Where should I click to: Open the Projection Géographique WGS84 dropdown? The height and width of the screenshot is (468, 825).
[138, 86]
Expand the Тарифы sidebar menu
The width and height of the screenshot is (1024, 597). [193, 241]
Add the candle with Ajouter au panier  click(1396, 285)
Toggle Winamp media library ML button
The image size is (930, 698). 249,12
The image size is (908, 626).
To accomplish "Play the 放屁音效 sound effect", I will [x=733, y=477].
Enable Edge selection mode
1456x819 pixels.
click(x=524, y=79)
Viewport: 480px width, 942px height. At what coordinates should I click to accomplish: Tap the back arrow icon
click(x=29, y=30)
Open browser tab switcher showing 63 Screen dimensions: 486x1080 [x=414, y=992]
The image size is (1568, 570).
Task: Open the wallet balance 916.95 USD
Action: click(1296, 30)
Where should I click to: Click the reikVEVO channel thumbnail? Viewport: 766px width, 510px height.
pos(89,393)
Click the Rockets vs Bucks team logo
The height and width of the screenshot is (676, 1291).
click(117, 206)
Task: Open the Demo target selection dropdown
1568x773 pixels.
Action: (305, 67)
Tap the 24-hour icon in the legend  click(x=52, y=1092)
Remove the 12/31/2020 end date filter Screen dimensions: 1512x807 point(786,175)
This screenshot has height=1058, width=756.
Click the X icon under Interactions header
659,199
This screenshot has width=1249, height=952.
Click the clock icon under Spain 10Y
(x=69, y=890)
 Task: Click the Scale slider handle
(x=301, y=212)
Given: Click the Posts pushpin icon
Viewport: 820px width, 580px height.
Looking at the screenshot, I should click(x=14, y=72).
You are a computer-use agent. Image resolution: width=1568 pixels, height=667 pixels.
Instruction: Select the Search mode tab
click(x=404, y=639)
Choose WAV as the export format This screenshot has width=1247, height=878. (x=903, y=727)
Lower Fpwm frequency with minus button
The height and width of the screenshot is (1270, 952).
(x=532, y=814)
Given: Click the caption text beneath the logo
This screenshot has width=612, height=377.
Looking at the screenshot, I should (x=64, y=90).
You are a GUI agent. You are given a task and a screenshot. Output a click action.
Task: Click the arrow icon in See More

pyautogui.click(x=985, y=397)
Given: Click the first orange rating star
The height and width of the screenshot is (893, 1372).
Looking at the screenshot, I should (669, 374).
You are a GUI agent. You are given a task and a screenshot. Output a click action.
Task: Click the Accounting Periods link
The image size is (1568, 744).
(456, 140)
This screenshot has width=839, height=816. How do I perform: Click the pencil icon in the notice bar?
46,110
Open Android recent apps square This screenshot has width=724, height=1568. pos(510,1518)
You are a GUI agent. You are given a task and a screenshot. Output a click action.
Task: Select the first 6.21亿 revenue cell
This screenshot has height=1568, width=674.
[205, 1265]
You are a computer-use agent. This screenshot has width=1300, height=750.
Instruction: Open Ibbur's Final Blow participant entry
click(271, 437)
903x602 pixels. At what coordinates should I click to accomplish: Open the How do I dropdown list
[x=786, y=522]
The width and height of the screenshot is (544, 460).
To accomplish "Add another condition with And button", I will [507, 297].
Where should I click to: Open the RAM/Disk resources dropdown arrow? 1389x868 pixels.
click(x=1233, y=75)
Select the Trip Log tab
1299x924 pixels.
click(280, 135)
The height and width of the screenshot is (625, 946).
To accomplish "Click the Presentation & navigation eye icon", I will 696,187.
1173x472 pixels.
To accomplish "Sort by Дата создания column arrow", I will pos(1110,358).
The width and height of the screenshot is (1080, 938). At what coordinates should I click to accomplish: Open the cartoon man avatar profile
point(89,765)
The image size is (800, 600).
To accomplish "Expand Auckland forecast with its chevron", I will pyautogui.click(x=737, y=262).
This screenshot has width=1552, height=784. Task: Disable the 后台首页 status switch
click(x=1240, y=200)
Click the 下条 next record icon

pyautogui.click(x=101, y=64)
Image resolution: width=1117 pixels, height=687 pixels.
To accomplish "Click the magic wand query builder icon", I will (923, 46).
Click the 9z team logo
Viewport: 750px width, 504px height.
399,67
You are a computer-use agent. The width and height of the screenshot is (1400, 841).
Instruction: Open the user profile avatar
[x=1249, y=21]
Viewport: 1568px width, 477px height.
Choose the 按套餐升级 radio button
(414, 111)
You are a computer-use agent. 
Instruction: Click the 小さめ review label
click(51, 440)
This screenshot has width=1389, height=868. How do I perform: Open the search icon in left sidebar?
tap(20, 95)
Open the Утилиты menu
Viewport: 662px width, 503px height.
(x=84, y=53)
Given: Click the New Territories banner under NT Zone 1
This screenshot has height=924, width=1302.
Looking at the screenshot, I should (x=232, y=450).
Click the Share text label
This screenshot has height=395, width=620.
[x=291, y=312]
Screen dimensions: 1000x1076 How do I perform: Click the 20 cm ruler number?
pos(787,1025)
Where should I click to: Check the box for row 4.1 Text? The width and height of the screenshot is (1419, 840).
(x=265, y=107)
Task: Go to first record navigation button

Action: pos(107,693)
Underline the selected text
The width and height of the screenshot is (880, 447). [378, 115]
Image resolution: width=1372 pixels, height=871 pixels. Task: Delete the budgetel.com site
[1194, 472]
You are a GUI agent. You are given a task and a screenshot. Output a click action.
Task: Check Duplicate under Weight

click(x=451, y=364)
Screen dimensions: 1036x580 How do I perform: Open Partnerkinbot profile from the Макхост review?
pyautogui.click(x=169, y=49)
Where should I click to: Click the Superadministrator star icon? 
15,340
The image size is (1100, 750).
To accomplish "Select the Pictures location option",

++++++++++++++++++++

Reproduce the data verbatim, from the line containing "This screenshot has height=1058, width=756." through the line containing "Looking at the screenshot, I should click(x=14, y=72).", both included.

• _Output for this exercise_
This screenshot has height=1058, width=756.
Click the X icon under Interactions header
659,199
This screenshot has width=1249, height=952.
Click the clock icon under Spain 10Y
(x=69, y=890)
 Task: Click the Scale slider handle
(x=301, y=212)
Given: Click the Posts pushpin icon
Viewport: 820px width, 580px height.
Looking at the screenshot, I should click(x=14, y=72).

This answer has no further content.